Three axes of negotiation
The first is the architecture of European security under conditions of prolonged war. Kyiv insists that any discussion about "continental stability" without clear commitments regarding Ukraine is a conversation in a vacuum.
The second is the so-called Drone Deals: bilateral agreements on joint production and supply of unmanned aerial vehicles. Zelensky is promoting a model in which partners don't simply provide equipment, but localize production — partially on Ukrainian or adjacent territory.
The third axis is so far the least public: Zelensky announced "other topics" without elaborating. Based on previous negotiation rounds, this concerns frozen Russian assets and conditions for possible ceasefire.
Why now
Both summits are taking place at a moment when Western military assistance has slowed again — not due to a lack of decisions, but due to lack of pace in their implementation. Drone Deals in this context is an attempt to bypass the bureaucratic cycle: instead of waiting in line for budget approvals, create a direct industrial connection.

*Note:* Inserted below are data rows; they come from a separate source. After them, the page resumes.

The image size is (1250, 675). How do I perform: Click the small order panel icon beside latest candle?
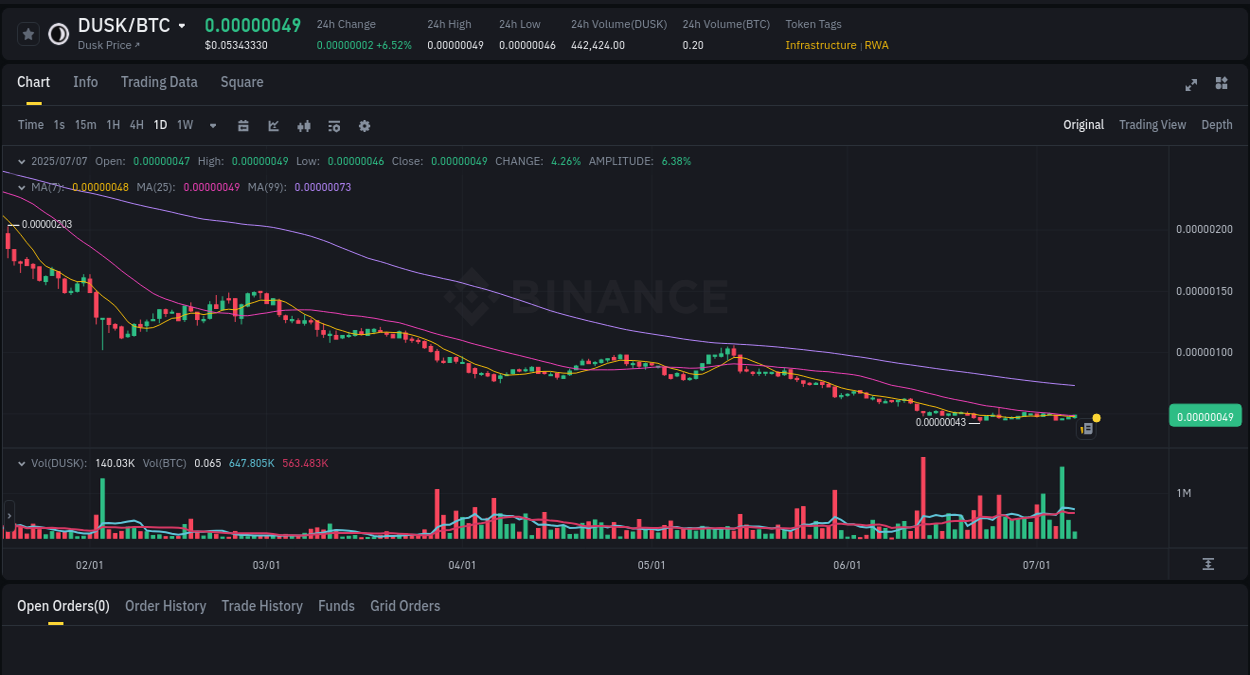tap(1086, 428)
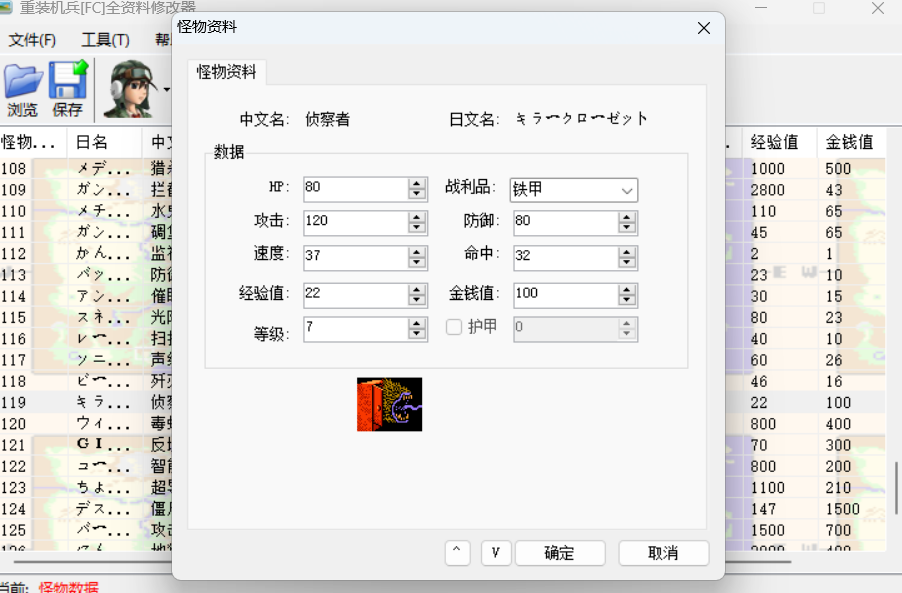The height and width of the screenshot is (593, 902).
Task: Click the down arrow (V) navigation button
Action: pyautogui.click(x=496, y=553)
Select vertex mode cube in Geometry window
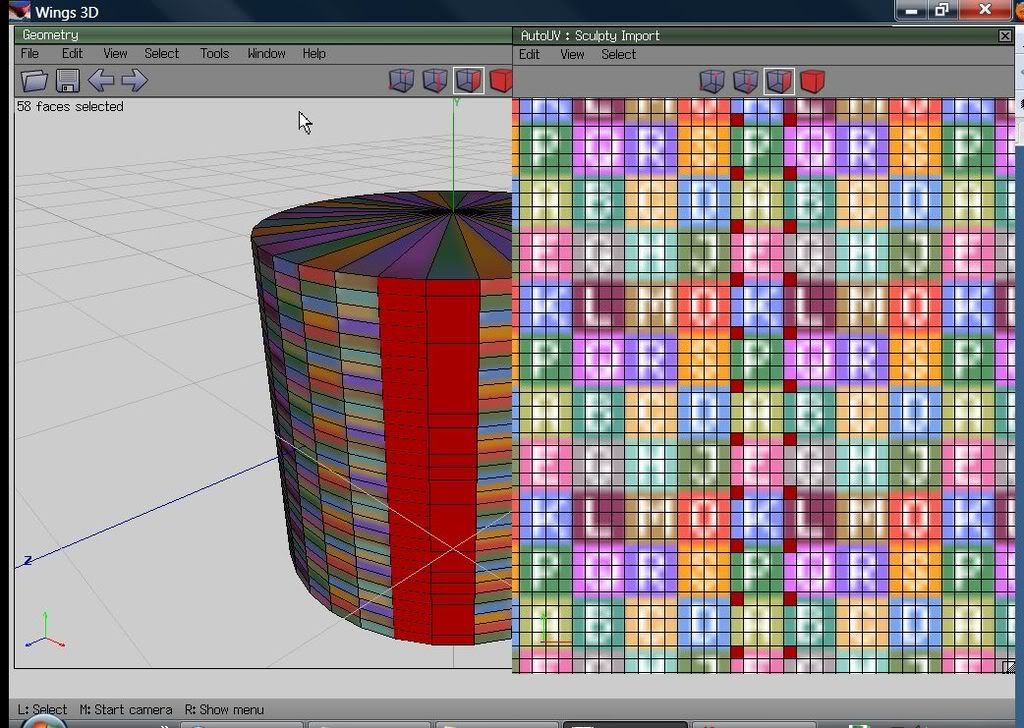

The risk for Zelensky is obvious: summits generate communiqués, not weapons. If Drone Deals remain framework agreements without delivery schedules and verification mechanisms — this is a repeat of the already familiar scenario with support packages that are announced loudly but implemented quietly and slowly.
The scale of stakes
According to analysts at the Kiel Institute, the pace of new G7 country commitments to Ukraine in the first quarter of 2025 has fallen to the lowest level since the beginning of the full-scale invasion. Against this backdrop, the unmanned aerial vehicle initiative is not just military logistics, but a test of whether allies are capable of moving from declarations to industrial cooperation during an active phase of war.
If Drone Deals receive concrete deadlines and a public accountability mechanism — this changes the logic of assistance. If not — how does this format differ from previous "packages" that few remember anymore?